I confronted my first snake recently. It scooted across the trail right under my nose and into the tall grass border. I stared after it, not quite sure what the heck it was, until I noticed the grass sway a few feet away. That’s when I barked at it, making sure whatever it was wouldn’t come back right away. So there.
Mike laughed. “Scared of a little garter snake, Chloë?” he asked mockingly. “What would you do if you saw a real snake?”
He had a point. I had to buckle up. So on every walk since I have practiced dealing with snakes by staking out inanimate objects that I think might be snakes, such as grass stalks, twigs, twisted-up plastic bags and one of those self-coiling hoses. I sneak up on each one, slowly, and then pounced expectantly, only to find out it was not a snake, just a grass stalk, a twig, a twisted-up plastic bag or a self-coiling hose.
But I hadn’t racked up any losses, either, so I was feeling some false bravado when we encountered another garter snake in the park. Once again, I was skittish throughout the experience. And then Mike showed me an item from the Seattle Times: A python was loose in another Seattle park!

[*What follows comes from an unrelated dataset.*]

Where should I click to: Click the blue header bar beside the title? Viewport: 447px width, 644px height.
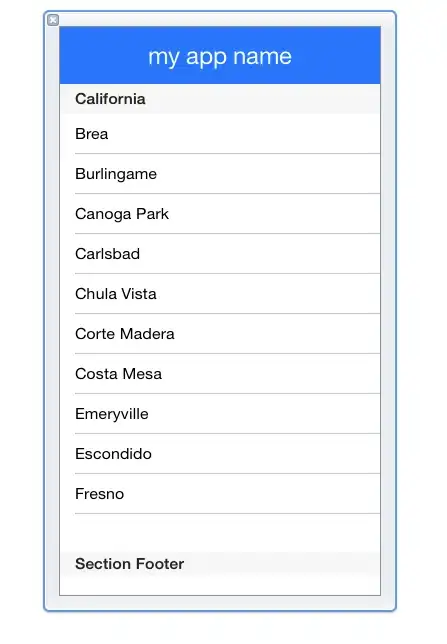pyautogui.click(x=337, y=55)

“Police initially identified the snake as a Burmese python, but Don Jordan, director of Seattle Animal Control, said the reptile is actually a relative, a reticulated python,” the article said. “Pythons are not venomous. They kill by constriction, grasping a victim with their teeth, coiling around the animal and squeezing until it suffocates. The natives of Southeast Asia are carnivores, surviving primarily on small mammals and birds.”
Then came the most important part: ” Jordan said the reptile could be a threat to small cats or dogs.” (My emphasis added.)